Bear Stearns, 21 November 2001and 27 December 2001 CSFB, 20 November 2001
Deutsche Bank, 11 December 2001 and 17 December 2001 JP Morgan, 21 November 2001
Lazard, 18 December 2001 Lehman Brothers, 21 November 2001 and 31 October 2001
Merrill Lynch, 5 December 2001 Morgan Stanley, 18 December 2001 and 4 January
2002 Schroder Salomon Smith Barney, 29 November 2001 UBS Warburg, 5 December
2001

P&O Princess net income contribution is calculated as P&O Princess's net income
divided by the sum of P&O Princess's net income and Royal Caribbean's net income
for the 2003 financial year.
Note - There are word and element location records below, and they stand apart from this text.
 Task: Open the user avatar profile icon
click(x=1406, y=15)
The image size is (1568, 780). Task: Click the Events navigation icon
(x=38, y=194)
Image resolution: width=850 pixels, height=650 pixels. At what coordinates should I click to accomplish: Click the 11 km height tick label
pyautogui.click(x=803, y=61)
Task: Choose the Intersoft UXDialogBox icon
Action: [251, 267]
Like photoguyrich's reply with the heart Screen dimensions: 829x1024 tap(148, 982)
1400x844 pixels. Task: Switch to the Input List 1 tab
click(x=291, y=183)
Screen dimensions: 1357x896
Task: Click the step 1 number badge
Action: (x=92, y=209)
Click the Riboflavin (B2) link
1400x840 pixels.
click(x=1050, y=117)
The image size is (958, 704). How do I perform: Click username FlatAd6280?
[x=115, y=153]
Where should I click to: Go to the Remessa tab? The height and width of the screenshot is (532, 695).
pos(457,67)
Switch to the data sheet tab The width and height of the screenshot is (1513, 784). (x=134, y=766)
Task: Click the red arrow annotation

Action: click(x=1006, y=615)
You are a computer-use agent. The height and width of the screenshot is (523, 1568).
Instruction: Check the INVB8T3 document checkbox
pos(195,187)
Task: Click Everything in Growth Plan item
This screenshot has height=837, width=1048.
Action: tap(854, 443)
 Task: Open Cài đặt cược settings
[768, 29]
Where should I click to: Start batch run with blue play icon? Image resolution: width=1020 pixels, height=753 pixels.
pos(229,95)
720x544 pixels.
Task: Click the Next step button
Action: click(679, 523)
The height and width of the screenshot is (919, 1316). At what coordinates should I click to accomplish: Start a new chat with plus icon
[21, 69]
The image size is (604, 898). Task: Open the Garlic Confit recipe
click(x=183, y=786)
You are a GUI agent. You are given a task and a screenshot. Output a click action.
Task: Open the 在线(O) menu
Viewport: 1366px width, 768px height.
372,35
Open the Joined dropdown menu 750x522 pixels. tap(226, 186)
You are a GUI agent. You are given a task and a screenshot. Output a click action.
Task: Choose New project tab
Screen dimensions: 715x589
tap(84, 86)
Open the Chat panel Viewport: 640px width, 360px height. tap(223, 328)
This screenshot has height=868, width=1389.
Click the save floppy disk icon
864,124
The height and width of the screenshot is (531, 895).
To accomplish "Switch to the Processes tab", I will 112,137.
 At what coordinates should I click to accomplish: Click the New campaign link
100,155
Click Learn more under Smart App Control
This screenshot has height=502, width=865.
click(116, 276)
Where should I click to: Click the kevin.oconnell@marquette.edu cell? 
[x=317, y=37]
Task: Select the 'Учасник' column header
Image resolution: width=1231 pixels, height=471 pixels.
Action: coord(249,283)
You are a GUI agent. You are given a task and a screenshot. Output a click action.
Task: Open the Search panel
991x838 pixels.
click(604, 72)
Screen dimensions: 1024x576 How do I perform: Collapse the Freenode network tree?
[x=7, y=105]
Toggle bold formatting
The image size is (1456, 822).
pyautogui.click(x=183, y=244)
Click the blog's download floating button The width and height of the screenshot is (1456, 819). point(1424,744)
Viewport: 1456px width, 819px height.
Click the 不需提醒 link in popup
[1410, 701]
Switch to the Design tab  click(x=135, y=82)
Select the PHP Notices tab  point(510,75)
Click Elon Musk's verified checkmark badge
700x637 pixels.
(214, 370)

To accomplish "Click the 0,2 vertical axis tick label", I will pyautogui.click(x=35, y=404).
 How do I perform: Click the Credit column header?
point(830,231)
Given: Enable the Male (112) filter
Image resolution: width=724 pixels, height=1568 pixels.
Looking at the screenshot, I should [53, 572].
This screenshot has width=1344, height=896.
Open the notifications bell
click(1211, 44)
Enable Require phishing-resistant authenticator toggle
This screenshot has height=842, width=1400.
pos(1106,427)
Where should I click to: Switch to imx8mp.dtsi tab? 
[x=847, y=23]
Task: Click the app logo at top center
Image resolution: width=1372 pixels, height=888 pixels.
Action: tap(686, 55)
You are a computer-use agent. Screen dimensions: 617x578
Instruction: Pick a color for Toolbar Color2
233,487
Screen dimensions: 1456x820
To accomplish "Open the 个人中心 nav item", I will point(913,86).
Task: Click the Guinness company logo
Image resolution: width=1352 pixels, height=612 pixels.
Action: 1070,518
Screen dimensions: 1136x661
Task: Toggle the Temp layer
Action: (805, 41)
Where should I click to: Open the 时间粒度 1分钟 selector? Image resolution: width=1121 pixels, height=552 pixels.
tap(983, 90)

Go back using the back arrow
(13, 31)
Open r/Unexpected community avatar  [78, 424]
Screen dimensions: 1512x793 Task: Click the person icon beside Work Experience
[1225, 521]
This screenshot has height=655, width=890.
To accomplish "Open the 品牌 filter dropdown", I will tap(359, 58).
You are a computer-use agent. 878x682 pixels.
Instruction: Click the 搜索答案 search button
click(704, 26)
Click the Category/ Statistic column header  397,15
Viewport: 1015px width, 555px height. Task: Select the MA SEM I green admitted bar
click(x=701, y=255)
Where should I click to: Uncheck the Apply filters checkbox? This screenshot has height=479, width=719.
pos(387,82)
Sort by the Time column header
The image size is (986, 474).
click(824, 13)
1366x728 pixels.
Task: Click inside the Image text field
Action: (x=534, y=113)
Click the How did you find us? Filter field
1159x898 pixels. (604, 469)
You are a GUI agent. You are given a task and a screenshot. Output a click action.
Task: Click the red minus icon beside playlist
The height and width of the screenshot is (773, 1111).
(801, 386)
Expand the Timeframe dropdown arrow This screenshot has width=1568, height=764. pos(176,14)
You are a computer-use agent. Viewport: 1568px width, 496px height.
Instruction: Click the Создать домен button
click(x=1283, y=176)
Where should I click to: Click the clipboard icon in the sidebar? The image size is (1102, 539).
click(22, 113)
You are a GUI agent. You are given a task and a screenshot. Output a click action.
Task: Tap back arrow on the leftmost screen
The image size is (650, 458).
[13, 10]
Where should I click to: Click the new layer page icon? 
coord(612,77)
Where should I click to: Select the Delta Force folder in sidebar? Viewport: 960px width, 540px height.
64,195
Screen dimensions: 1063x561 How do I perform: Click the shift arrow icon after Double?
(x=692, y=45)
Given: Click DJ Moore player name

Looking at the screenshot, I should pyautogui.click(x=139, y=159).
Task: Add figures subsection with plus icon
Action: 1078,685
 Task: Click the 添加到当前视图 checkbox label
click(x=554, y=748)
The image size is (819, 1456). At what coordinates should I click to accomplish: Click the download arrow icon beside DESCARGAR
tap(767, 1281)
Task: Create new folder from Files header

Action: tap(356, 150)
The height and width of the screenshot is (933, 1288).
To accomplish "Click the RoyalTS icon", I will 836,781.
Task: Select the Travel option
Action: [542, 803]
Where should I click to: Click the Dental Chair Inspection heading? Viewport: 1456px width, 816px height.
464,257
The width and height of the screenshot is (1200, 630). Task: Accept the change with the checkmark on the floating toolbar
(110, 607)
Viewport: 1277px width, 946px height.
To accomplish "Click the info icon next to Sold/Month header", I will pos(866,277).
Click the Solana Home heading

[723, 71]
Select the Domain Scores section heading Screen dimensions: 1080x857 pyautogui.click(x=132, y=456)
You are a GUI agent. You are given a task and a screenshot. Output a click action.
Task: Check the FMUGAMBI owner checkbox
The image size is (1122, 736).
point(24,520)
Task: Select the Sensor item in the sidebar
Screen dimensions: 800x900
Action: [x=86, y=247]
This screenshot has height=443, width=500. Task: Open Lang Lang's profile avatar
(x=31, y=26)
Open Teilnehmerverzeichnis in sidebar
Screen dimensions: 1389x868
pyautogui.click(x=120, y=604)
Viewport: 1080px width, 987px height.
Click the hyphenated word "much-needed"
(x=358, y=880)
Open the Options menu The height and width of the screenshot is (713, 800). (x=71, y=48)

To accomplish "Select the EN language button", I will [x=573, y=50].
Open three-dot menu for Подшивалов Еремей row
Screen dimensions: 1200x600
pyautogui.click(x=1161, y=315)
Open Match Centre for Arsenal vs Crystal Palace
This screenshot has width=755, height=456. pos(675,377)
In the case of the Bear Stearns projections, net
income has been calculated by multiplying the stated earnings per share by the
stated number of shares outstanding;

(ii) Based on a New York Stock Exchange closing price of a Carnival share on 11
     January 2002 of $26.63 and an exchange rate of (pound)1:$1.4486, the Offer
     values each P&O Princess Share at 450 pence; and

(iii)Based on a New York Stock Exchange closing price of a Royal Caribbean share
     on 11 January 2002 of $17.22 and an exchange rate of (pound)1:$1.4486, and
     an exchange ratio of 1 Royal Caribbean Share per 3.46386 P&O Princess
     Shares, the Royal Caribbean Proposal values each P&O Princess Share at 343
     pence.

CARNIVAL IS A STRONGER FINANCIAL PARTNER

In the table in this section:

(i)  EBITDA is unadjusted operating profit plus depreciation and amortisation;

(ii) Net debt is long term debt and current portion of long term debt less cash
     and cash equivalents;

(iii)Net debt at year end/EBITDA is calculated by dividing the net debt at the
     end of each financial year by the EBITDA for that financial year; and

(iv) EBITDA/cash interest expense is calculated by dividing EBITDA by the sum of
     net interest expense and capitalised interest.